Schleswig-Holstein Minister of Justice, Culture and European Affairs
- In office 12 June 2012 – 28 June 2017
- Appointed by: Torsten Albig
- Succeeded by: Sabine Sütterlin-Waack

Personal details
- Born: Hinrichsen September 21, 1947 (age 78) Busdorf, Germany
- Party: SSW South Schleswig Voters' Association

= Anke Spoorendonk =

German politician

Anke Spoorendonk (born 21 September 1947 in Busdorf) is a German politician from the South Schleswig Voters' Association (SSW). From 12 June 2012, until 28 June 2017 she was the Minister of Justice, Culture and European Affairs in the state government of Schleswig-Holstein.

== Life ==
Spoorendonk is a part of the Danish minority in Schleswig-Holstein. In 1976, she graduated from the University of Copenhagen with a master's degree in German studies and History. From 1977 to 1996 she was a teacher at the Duborg-Skolen in Flensburg.
Spoorendonk is a widow and has two children.

== Political life ==
From 1996 to 2012, she was a member of the Landtag of Schleswig-Holstein, representing the SSW, which represents the interests of the Danish and the Frisian minorities. In this period she was as well the leader of the SSW group in the state parliament.

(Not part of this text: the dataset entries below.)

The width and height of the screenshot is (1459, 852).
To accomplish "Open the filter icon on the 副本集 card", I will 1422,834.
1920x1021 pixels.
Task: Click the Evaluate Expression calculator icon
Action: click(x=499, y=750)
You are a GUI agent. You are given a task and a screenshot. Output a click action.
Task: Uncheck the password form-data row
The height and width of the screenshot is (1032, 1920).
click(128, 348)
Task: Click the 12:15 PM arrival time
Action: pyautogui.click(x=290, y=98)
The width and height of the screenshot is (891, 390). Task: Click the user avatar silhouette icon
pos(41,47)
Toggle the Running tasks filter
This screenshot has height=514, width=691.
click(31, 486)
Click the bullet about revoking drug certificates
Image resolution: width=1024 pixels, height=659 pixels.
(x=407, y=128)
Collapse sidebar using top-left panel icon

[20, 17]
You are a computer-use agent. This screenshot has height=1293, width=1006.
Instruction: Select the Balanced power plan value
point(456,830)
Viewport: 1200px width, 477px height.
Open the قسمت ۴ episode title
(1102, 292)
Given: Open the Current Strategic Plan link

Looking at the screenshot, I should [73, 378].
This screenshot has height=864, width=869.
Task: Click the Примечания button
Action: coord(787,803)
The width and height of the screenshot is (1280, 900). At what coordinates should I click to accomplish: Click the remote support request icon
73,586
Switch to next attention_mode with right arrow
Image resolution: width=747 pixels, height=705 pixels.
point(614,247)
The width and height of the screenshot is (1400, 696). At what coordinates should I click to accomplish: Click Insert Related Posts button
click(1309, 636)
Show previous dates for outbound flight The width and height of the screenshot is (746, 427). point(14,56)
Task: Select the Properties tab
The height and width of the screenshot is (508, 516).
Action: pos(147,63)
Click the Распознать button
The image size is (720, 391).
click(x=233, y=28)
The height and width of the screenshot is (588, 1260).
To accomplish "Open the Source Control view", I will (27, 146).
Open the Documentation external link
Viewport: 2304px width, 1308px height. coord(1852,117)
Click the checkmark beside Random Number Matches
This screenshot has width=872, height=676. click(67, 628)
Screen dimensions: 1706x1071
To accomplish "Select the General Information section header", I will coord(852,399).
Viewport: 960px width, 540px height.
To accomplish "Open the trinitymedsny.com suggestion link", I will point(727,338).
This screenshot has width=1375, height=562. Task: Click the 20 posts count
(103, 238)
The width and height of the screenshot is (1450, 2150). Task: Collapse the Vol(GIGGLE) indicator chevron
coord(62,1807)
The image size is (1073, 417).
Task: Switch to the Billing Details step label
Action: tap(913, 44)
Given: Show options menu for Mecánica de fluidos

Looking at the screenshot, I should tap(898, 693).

After the 2012 election, she was appointed minister for Justice, Culture and European Affairs in the newly formed coalition government called Coastal Coalition which consisted of the Social Democrats, the Green Party and the SSW. It was the first time in history that this coalition has been formed. The government was led by the Social Democrat Torsten Albig.

Because of her appointment as a minister, she resigned her office as a member of the Landtag to pass it on to another representative from her party the SSW.